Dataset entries
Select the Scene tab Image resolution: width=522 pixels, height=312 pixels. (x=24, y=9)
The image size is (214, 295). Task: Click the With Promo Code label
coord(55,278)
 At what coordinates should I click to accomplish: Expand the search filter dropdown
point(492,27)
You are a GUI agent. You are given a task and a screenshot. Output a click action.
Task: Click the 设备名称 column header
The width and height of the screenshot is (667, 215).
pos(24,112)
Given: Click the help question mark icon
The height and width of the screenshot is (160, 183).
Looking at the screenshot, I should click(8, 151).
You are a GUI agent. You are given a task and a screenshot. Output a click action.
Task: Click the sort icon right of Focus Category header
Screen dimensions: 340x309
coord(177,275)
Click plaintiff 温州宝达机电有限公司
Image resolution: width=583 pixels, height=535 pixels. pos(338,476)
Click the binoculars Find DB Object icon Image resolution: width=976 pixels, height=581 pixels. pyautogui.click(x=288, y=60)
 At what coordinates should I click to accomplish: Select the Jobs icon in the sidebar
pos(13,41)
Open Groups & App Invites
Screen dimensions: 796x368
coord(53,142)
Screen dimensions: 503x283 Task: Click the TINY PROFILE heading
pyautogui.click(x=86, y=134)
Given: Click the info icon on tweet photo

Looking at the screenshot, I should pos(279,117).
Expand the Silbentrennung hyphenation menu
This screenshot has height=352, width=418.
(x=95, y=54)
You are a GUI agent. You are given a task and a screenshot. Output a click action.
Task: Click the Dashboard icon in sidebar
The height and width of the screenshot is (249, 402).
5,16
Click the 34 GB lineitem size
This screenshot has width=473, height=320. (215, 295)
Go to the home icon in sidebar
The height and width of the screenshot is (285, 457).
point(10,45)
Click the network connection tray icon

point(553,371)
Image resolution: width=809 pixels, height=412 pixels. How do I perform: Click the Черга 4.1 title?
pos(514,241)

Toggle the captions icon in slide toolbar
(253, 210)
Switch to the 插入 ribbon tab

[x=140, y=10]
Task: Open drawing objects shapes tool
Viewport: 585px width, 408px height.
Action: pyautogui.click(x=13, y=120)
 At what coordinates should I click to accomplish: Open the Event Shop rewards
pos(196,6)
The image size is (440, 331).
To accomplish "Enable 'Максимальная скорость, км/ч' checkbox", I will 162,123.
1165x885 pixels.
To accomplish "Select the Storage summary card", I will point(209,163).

> [Problem] Write the records above out again precisely.

> [Reply to the task]
Select the Scene tab Image resolution: width=522 pixels, height=312 pixels. (x=24, y=9)
The image size is (214, 295). Task: Click the With Promo Code label
coord(55,278)
 At what coordinates should I click to accomplish: Expand the search filter dropdown
point(492,27)
You are a GUI agent. You are given a task and a screenshot. Output a click action.
Task: Click the 设备名称 column header
The width and height of the screenshot is (667, 215).
pos(24,112)
Given: Click the help question mark icon
The height and width of the screenshot is (160, 183).
Looking at the screenshot, I should click(8, 151).
You are a GUI agent. You are given a task and a screenshot. Output a click action.
Task: Click the sort icon right of Focus Category header
Screen dimensions: 340x309
coord(177,275)
Click plaintiff 温州宝达机电有限公司
Image resolution: width=583 pixels, height=535 pixels. pos(338,476)
Click the binoculars Find DB Object icon Image resolution: width=976 pixels, height=581 pixels. pyautogui.click(x=288, y=60)
 At what coordinates should I click to accomplish: Select the Jobs icon in the sidebar
pos(13,41)
Open Groups & App Invites
Screen dimensions: 796x368
coord(53,142)
Screen dimensions: 503x283 Task: Click the TINY PROFILE heading
pyautogui.click(x=86, y=134)
Given: Click the info icon on tweet photo

Looking at the screenshot, I should pos(279,117).
Expand the Silbentrennung hyphenation menu
This screenshot has height=352, width=418.
(x=95, y=54)
You are a GUI agent. You are given a task and a screenshot. Output a click action.
Task: Click the Dashboard icon in sidebar
The height and width of the screenshot is (249, 402).
5,16
Click the 34 GB lineitem size
This screenshot has width=473, height=320. (215, 295)
Go to the home icon in sidebar
The height and width of the screenshot is (285, 457).
point(10,45)
Click the network connection tray icon

point(553,371)
Image resolution: width=809 pixels, height=412 pixels. How do I perform: Click the Черга 4.1 title?
pos(514,241)

Toggle the captions icon in slide toolbar
(253, 210)
Switch to the 插入 ribbon tab

[x=140, y=10]
Task: Open drawing objects shapes tool
Viewport: 585px width, 408px height.
Action: pyautogui.click(x=13, y=120)
 At what coordinates should I click to accomplish: Open the Event Shop rewards
pos(196,6)
The image size is (440, 331).
To accomplish "Enable 'Максимальная скорость, км/ч' checkbox", I will 162,123.
1165x885 pixels.
To accomplish "Select the Storage summary card", I will point(209,163).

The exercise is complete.